(Stored items)
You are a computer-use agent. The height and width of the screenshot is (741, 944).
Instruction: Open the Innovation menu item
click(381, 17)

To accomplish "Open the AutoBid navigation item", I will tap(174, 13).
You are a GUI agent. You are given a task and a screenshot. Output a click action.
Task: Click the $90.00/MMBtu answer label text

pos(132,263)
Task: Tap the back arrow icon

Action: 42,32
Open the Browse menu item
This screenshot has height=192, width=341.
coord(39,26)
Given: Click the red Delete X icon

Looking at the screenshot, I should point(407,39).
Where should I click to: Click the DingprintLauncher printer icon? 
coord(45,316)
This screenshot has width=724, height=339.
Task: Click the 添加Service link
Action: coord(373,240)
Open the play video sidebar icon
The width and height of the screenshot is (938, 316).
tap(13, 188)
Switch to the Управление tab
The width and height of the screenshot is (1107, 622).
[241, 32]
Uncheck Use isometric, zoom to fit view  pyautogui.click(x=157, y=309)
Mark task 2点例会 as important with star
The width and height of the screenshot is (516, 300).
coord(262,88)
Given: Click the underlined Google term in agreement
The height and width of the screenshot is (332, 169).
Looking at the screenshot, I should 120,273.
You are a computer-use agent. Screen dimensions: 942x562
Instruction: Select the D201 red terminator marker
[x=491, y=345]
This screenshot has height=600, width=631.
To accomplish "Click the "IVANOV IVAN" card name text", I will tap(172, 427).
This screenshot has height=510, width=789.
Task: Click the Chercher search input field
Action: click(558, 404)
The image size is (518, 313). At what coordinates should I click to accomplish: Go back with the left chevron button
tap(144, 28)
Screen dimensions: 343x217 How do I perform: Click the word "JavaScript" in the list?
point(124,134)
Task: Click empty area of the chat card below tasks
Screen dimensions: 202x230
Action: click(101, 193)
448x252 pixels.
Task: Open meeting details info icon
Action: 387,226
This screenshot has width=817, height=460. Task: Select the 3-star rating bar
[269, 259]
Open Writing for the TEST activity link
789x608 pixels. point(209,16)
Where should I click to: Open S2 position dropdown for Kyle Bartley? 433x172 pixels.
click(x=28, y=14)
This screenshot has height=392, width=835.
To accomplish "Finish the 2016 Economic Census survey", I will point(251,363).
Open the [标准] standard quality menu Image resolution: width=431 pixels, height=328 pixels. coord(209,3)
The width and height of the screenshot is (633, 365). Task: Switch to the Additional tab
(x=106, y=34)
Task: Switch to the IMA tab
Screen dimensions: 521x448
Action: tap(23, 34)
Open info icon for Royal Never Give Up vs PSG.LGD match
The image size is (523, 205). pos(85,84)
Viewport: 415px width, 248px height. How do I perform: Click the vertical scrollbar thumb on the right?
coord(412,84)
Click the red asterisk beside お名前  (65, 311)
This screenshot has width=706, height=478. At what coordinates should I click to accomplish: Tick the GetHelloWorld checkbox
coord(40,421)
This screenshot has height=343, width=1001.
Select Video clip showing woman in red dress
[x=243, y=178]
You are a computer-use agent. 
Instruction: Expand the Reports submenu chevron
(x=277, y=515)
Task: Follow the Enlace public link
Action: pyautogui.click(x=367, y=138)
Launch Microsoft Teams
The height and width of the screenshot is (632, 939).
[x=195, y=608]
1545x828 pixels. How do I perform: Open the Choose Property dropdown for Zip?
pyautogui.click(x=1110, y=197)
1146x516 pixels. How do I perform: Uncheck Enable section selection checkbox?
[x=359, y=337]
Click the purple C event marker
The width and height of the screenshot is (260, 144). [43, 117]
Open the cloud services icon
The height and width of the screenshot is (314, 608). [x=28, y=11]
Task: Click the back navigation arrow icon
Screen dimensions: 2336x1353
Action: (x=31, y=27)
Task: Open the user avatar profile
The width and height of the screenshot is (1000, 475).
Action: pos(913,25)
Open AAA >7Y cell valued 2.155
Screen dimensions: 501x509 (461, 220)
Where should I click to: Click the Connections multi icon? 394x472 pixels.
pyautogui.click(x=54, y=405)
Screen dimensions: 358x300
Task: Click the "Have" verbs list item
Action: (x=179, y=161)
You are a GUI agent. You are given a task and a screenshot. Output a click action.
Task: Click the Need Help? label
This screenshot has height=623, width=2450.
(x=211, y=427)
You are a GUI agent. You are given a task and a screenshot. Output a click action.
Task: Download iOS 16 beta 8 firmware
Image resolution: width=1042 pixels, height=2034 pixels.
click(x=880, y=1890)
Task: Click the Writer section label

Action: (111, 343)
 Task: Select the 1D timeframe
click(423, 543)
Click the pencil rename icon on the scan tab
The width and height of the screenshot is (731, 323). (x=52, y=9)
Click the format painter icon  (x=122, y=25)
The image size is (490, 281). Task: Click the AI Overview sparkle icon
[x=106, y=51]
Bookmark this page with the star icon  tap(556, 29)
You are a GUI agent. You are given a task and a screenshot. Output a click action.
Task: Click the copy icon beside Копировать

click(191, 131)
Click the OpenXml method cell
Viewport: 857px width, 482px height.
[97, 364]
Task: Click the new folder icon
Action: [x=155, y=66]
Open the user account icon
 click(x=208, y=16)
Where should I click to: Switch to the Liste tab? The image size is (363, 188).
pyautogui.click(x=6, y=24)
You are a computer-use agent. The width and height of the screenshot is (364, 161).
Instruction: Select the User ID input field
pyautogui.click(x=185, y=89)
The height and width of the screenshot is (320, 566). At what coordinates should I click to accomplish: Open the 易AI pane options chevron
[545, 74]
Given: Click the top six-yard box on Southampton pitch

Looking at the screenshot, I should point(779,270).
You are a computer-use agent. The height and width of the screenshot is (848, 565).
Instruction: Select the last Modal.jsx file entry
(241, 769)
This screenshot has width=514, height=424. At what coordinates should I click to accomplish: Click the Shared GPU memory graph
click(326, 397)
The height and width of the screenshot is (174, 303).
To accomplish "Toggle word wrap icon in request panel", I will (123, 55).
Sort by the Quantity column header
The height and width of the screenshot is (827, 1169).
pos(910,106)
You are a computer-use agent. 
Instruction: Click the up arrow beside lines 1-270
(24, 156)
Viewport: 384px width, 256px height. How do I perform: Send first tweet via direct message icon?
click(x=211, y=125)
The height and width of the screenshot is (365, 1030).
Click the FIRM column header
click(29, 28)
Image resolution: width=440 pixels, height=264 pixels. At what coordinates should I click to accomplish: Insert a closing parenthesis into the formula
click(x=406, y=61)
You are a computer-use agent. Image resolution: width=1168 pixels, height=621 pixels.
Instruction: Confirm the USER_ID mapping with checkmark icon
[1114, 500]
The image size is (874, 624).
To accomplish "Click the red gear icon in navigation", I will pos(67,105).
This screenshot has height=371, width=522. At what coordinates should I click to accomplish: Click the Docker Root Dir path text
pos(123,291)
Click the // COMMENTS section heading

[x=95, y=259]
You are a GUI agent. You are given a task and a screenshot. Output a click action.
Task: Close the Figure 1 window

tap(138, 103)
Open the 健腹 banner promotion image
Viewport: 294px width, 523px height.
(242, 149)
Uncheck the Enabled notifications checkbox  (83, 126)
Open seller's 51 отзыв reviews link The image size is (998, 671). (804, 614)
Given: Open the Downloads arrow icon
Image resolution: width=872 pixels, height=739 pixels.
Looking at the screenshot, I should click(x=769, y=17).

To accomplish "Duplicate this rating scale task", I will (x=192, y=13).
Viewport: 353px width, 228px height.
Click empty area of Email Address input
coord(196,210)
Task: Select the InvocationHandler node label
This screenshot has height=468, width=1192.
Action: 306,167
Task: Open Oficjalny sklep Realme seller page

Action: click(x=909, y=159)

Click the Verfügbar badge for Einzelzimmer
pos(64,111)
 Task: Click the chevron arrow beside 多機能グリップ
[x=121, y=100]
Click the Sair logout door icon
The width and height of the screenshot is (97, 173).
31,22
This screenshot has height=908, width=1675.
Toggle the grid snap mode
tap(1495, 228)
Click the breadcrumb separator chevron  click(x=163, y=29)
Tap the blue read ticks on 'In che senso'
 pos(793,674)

*Directions for this task*. In the data above, each line holding "navigation" is to be found and copied.

*Response box*.
To accomplish "Open the AutoBid navigation item", I will tap(174, 13).
Task: Click the back navigation arrow icon
To accomplish "Click the red gear icon in navigation", I will pos(67,105).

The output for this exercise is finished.